Discovered in LDC/DMD consistency comparisons.
asm {
fadd;
fmul;
fsub;
fdiv;
fsubr;
fdivr;
}
is accepted, but I don't think it should be. The AMD and Intel manuals don't mention it, they only have
asm {
faddp;
fmulp;
fsubp;
fdivp;
fsubrp;
fdivrp;
}
DMD's behaviour _is_ what DOS "debug" does, but it's error prone and confusing -- why isn't fadd; the same as fadd ST, ST(1); How the heck did it become faddp ST(1), ST;???
The bare forms without 'p' and with no arguments should simply be made illegal.

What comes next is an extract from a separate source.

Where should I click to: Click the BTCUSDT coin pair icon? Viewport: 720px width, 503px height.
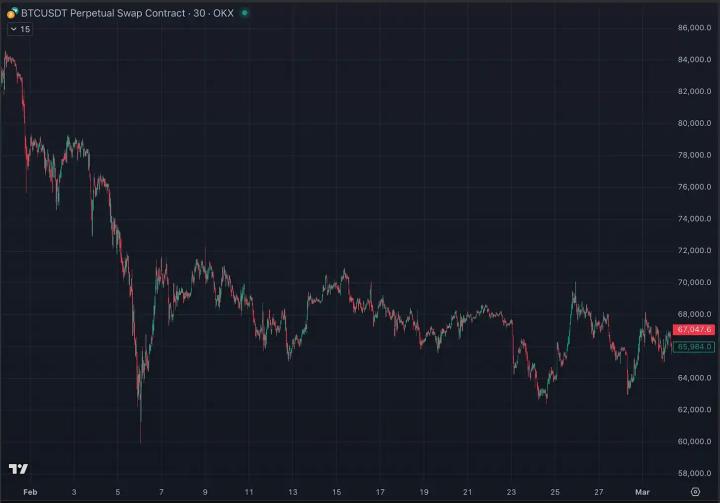coord(11,13)
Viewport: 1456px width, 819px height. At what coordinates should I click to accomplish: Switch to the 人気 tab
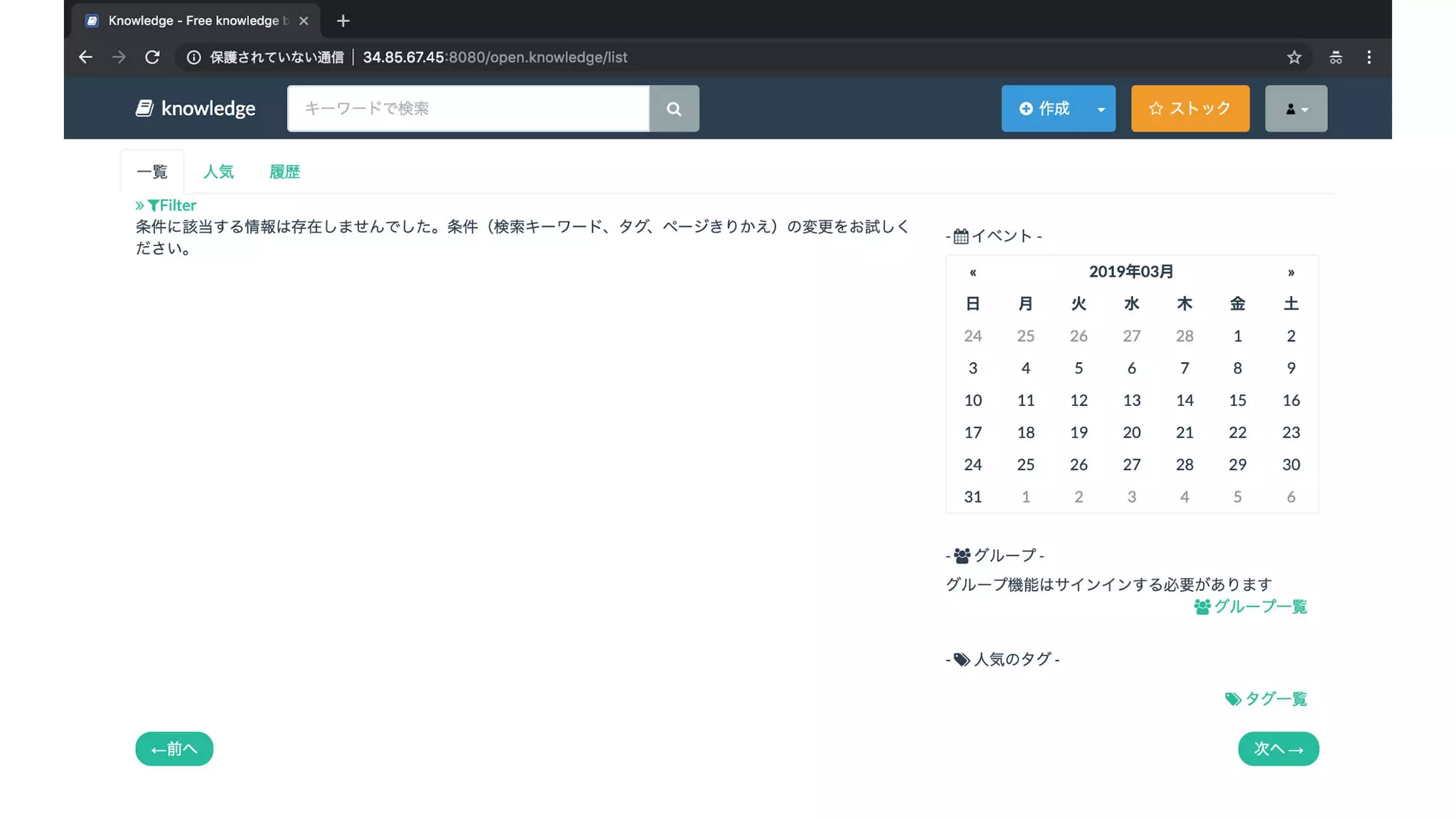pos(218,172)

Comment #1 by clugdbug — 2009-05-06T03:55:03Z
Created attachment 352
Patch against DMD 2.029
This simple patch comments out the problematic instructions.
Comment #2 by clugdbug — 2009-05-08T14:48:47Z
It gets worse. DMD also copies some hideous DEBUG bugs. This garbage compiles:
void main() {
double x;
asm {
fld x, ST(6);
}
}
Even though there's no such instruction, you can't load into ST(6).

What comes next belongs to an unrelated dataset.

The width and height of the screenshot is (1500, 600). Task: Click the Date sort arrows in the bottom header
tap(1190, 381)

This wasn't included in my patch.
Comment #3 by bugzilla — 2009-09-30T23:03:03Z
These pseudo-ops *are* documented in older Intel manuals, like the 387 DX User's Manual. I'm reluctant to change it. The last issue should be in a separate report.
Comment #4 by clugdbug — 2009-10-01T00:27:56Z
(In reply to comment #3)
> These pseudo-ops *are* documented in older Intel manuals, like the 387 DX
> User's Manual. I'm reluctant to change it. The last issue should be in a
> separate report.
Interesting. They aren't present in any manual which is still available. I found a website with material which was copied from the 386 manual (not 387), but it said that even in 1997, the manual was no longer officially available.
I suspect that a lot of those pseudo-ops were bugs in DEBUG. (DEBUG also accepts fld addr, ST(6);).
However, I just checked MSVC, and it _does_ accept fadd;
(But it doesn't accept the legal faddp; !!)
Pretty useless, and I think they should be abandoned, but no big deal if you want to keep them.